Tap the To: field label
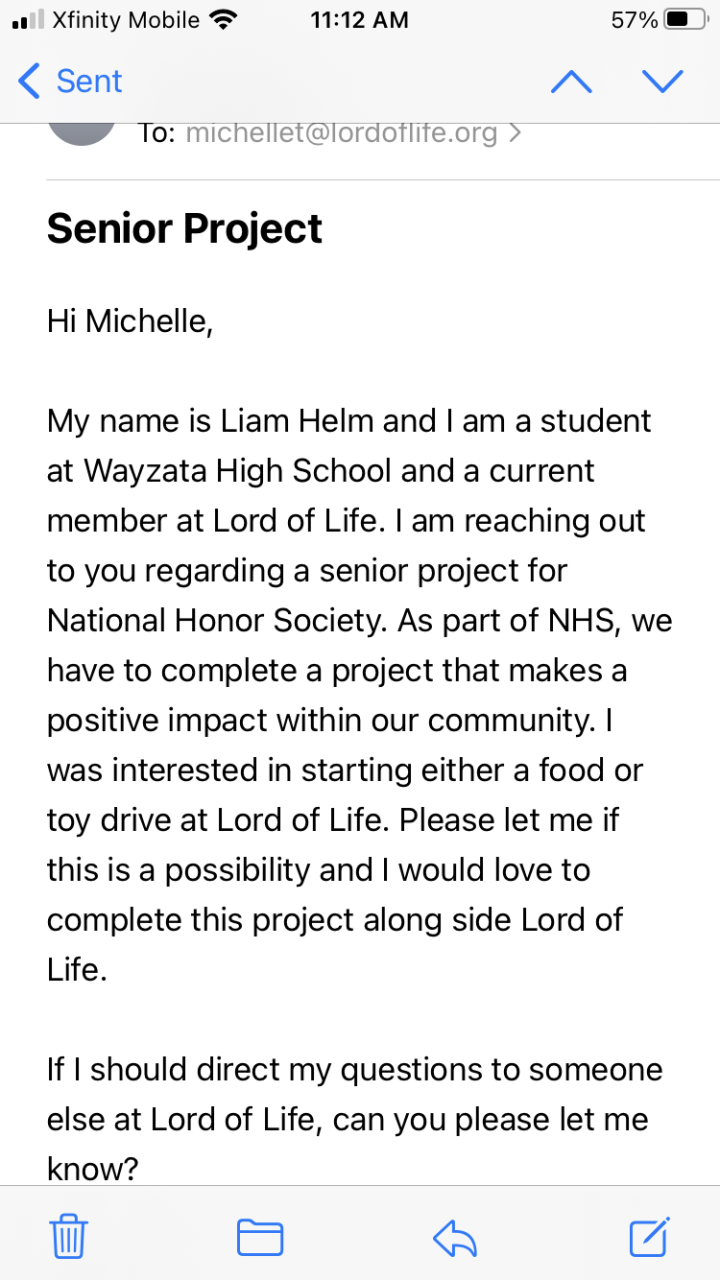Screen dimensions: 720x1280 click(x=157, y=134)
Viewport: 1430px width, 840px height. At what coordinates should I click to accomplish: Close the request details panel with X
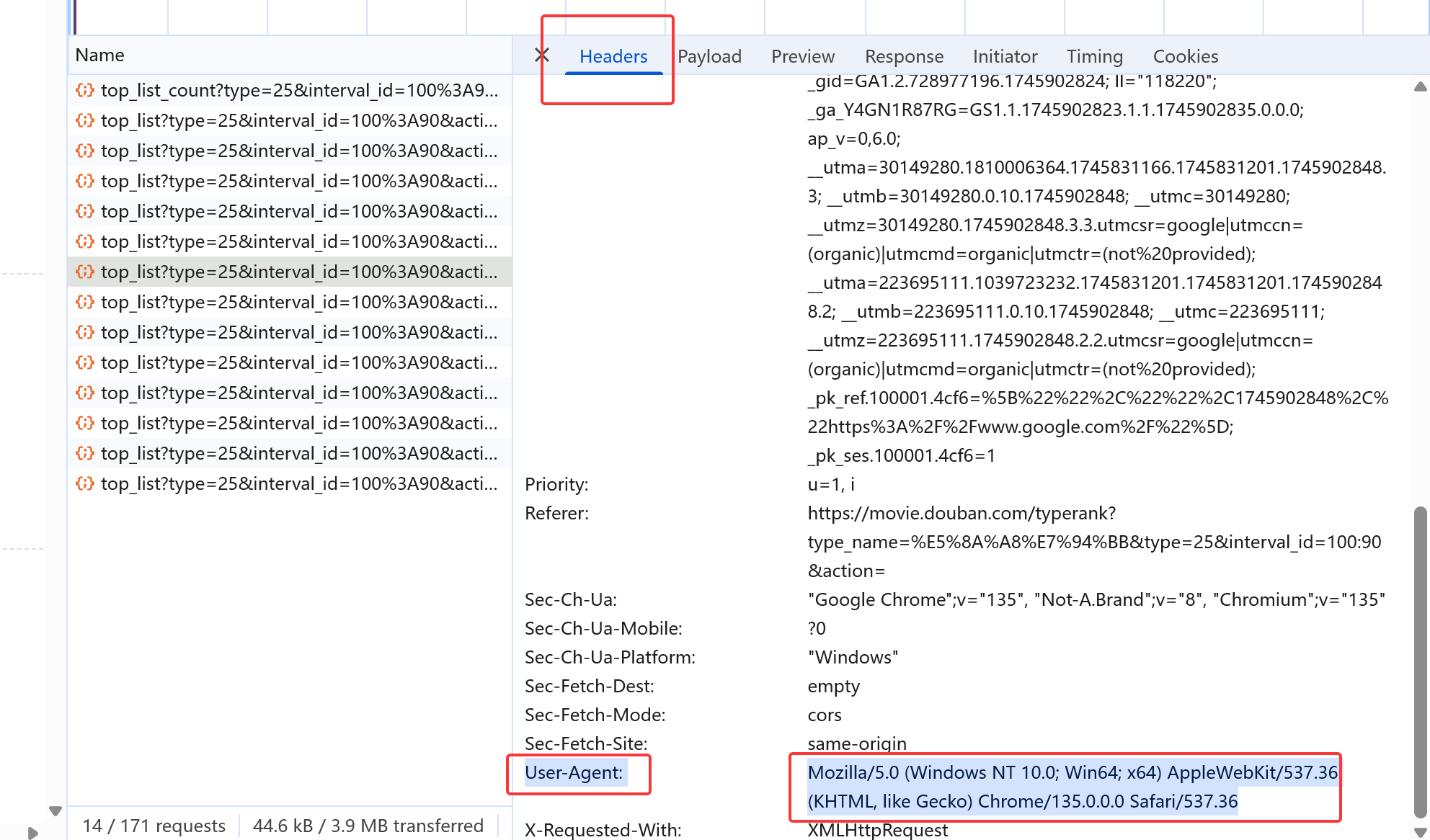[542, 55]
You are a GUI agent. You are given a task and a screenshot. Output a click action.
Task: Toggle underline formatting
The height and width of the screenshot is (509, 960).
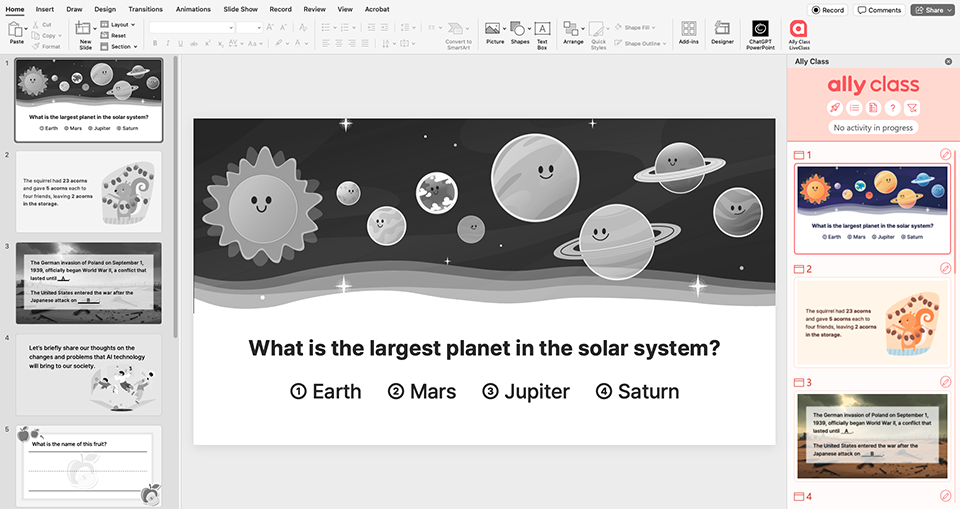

> Exercise brief
Lay out the material above as a Markdown table with two columns, No. and Text, giving each line its own numbered row. Skip any blank lines and leave the pictures out.

> Response
| No. | Text |
|---|---|
| 1 | Tap the To: field label |
| 2 | Screen dimensions: 720x1280 click(x=157, y=134) |
| 3 | Viewport: 1430px width, 840px height. At what coordinates should I click to accomplish: Close the request details panel with X |
| 4 | [542, 55] |
| 5 | You are a GUI agent. You are given a task and a screenshot. Output a click action. |
| 6 | Task: Toggle underline formatting |
| 7 | The height and width of the screenshot is (509, 960). |